Arquivado em: São Paulo | Tags: Brinks, Diário de Bordo, Festa, Hotel, Iéié
0:15 Horário de Brasília
- Casa de Fiu
Acordamos às 11:00 do dia 15 e passamos no hotel para ver o povo que tinha chegado. Carol, Jean, Lucas, Coxa, Davi, Joel, Tassia, Nannda e se faltou alguém eu não me lembro agora. Logo na entrada demos de cara com o Joel e a Tassia e seus respectivos convidados. Subimos e a farra estava completa no 301. Jorge e todo o resto avacalhavam no quarto, ou melhor, nos quartos. Zé chegou e nós fomos comer no shopping Frei Caneca. Demoramos um tanto por lá. Encontramos o Prestes, vulgo João. Eu não o reconheci sem cabelo. Fernando não esteve com a gente porque estava morto no hotel. Wex chegou por lá um pouco depois e o Toad e a Milla também. De lá saímos e fomos andando até o hotel novamente, mas não demoramos por lá. Clarissa apareceu e o Zé foi embora pra casa logo depois do almoço. Um lounge no hotel e depois volta pra casa. Banho e aflição. Não estava gostando da roupa, mas fui assim mesmo. D. Ana me emprestou um colar de pérolas lindo. O pessoal passou pela Teodoro e nós seguimos em direção ao Zé.

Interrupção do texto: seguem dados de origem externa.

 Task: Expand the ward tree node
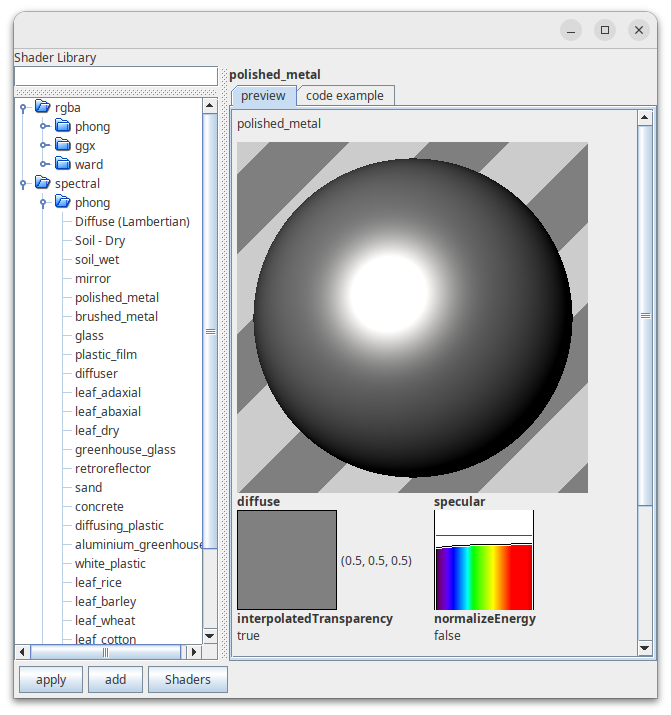tap(43, 164)
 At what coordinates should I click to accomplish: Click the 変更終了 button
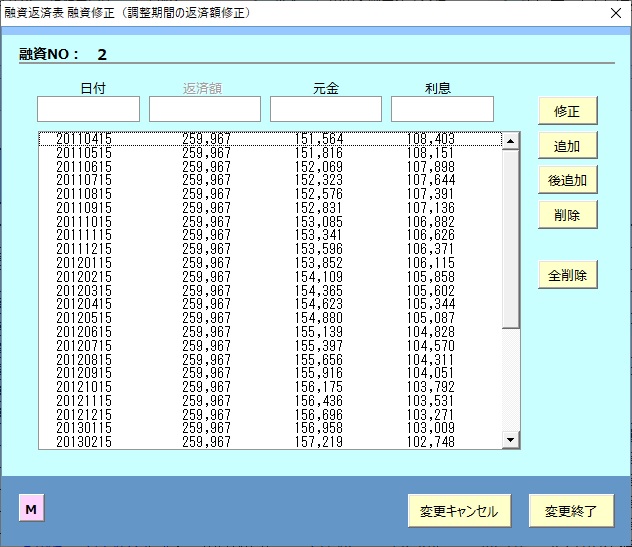570,511
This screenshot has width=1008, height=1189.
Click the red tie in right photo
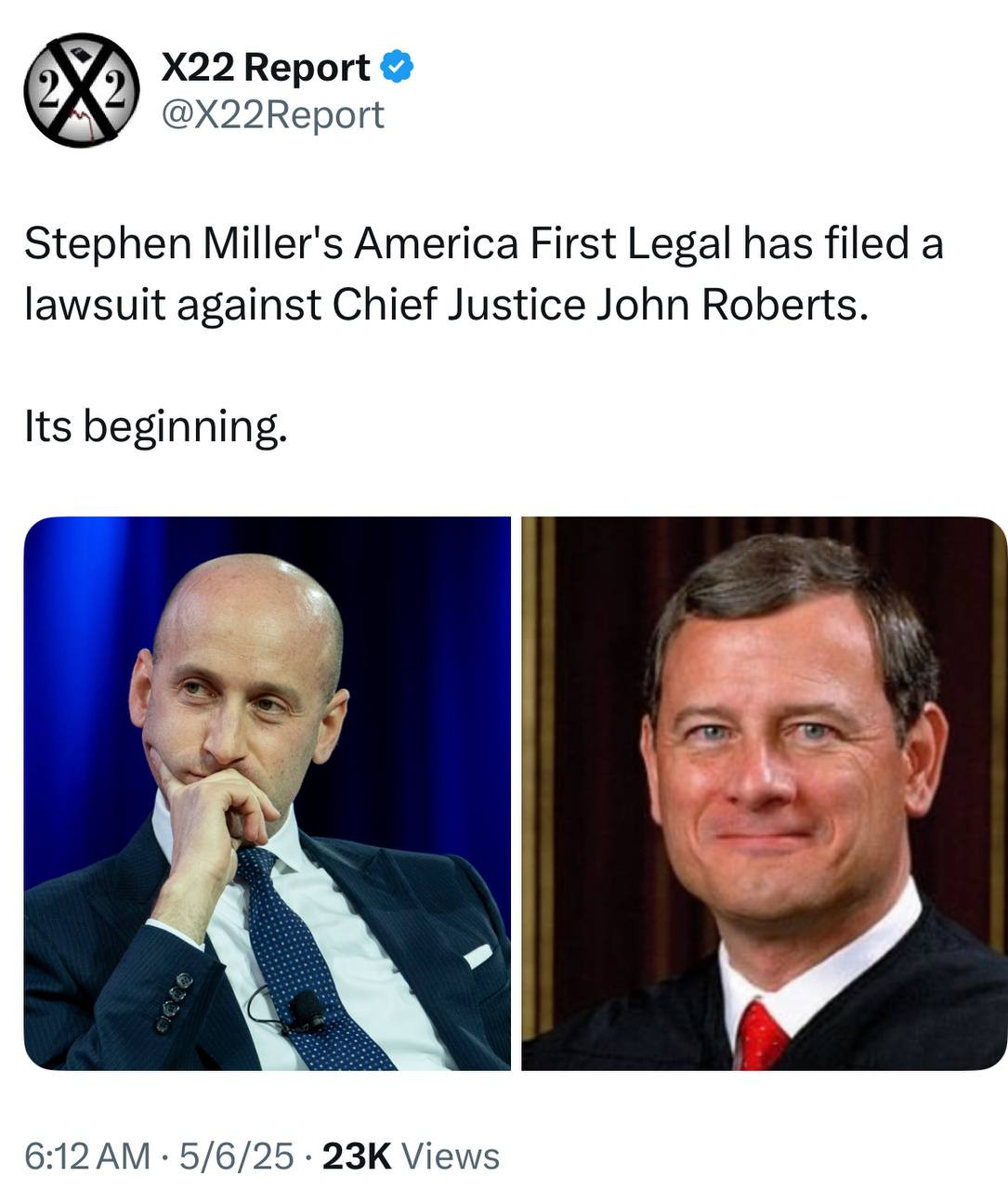pos(762,1036)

Na porta uma mulher “adivinhando” o nome de todo mundo. Errou o de Déia, Fernando e Marcelo. Ah, o do TAZ também. Entramos pela portinha e fomos andando… dois quartos escuros à esquerda e logo em seguida os degraus improvisados da escada de madeira. A Base e os personagens por lá. Descobertas e revelações. Choro de uns, beijos de outros e uma furada de olho, além de um par de chifres. A casa tem uma varanda linda e um quintal bem casa de vovó Ju. Ah, logo de cara encontrei com a Lady de vestido vermelho e all star branco como eu. Engraçado a sincronia. Uns papos por ali, outros por lá e até que o Ocho chegou e parou na minha frente na entrada do bar: – Oi, Mi! Com direito a dois beijinhos e tudo. Conversas poucas com o Gui, só passeando. O esperando e o inesperado aconteceram, e isso que é bom, né?! Elogios singelos que deixam o ego florido e o sorriso aberto. Wex. A Marcella é uma flor e está grávida. Os outros personagens estavam por lá se divertindo ou praticando a exclusão social. Ronin chegou e o presente lhe coube muito bem, melhor do que nunca. O pessoal começou a ir embora cedo, lá pelas 4:30 da manhã e eu estava no lounge quarto escuro com você-sabe-quem. Ouvimos um piano ser tocado e nós acabamos indo pra lá. Uma roda intimista de poucos conversando ao som do jazz/blues/bossa/luiz gonzaga e tudo mais. Ficamos por lá dançando, bebendo e isso foi o melhor da noite, com toda certeza. Dançar Holiday on Ice com o Guilherme foi a melhor da noite, além de rir horrores com ele. A volta pra casa foi a pé e pela maior ladeira de Olinda em São Paulo. A mãe do João ligou e um taxi pegou ele no meio do caminho. Déia, Mary, Gi, Lady, Su, Gui e eu subindo pro hotel. Wex foi de carro com o Vampe. O Guilherme é um palhaço, subimos segurando ele pelo braço e pela mochila. Tudo numa ‘brinks’ só. Café no hotel e depois voltar pra casa sozinha e fumando um cigarro pela Arcoverde às 8:20 da manhã.